┌─ Record list

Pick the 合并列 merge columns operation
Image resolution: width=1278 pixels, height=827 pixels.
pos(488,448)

└─
┌─ Record list

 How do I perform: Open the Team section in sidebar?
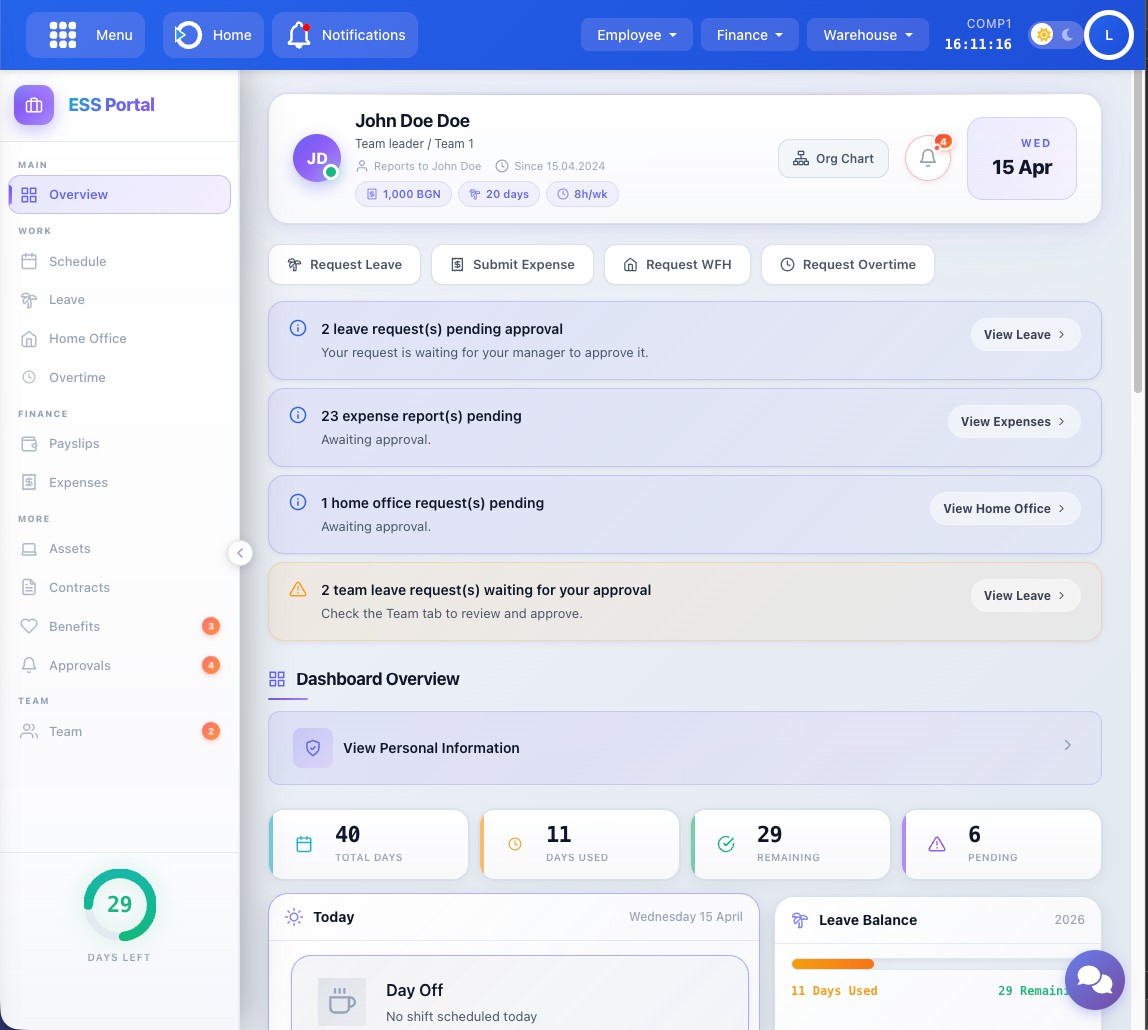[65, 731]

└─
┌─ Record list

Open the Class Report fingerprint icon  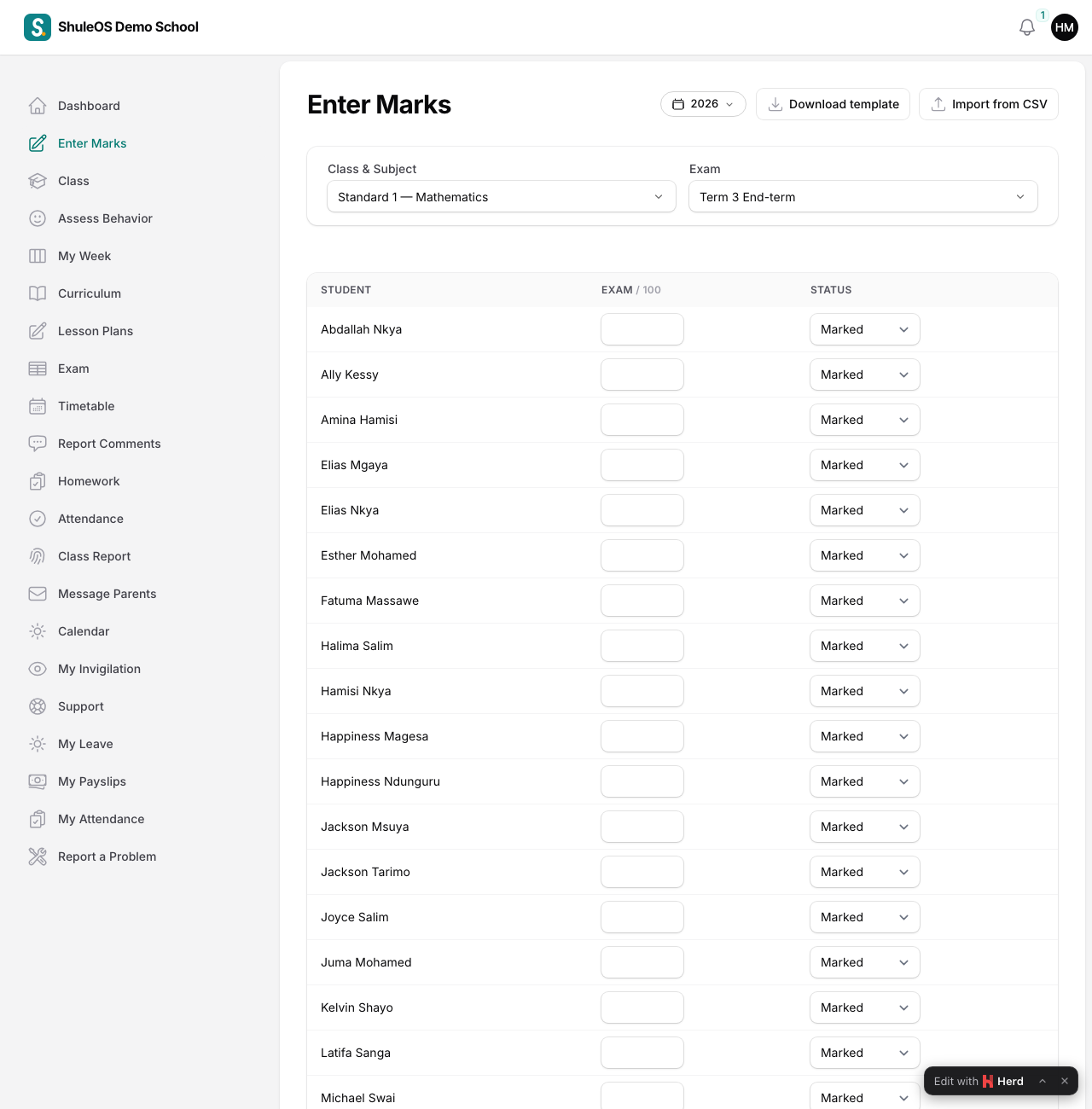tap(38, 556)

└─

What to work on: Copy the part of the data that opens with the line containing "Pick the 合并列 merge columns operation" and closes with the line containing "pos(488,448)". Substitute "function" for "operation" and leave everything else unchanged.

Result below:
Pick the 合并列 merge columns function
Image resolution: width=1278 pixels, height=827 pixels.
pos(488,448)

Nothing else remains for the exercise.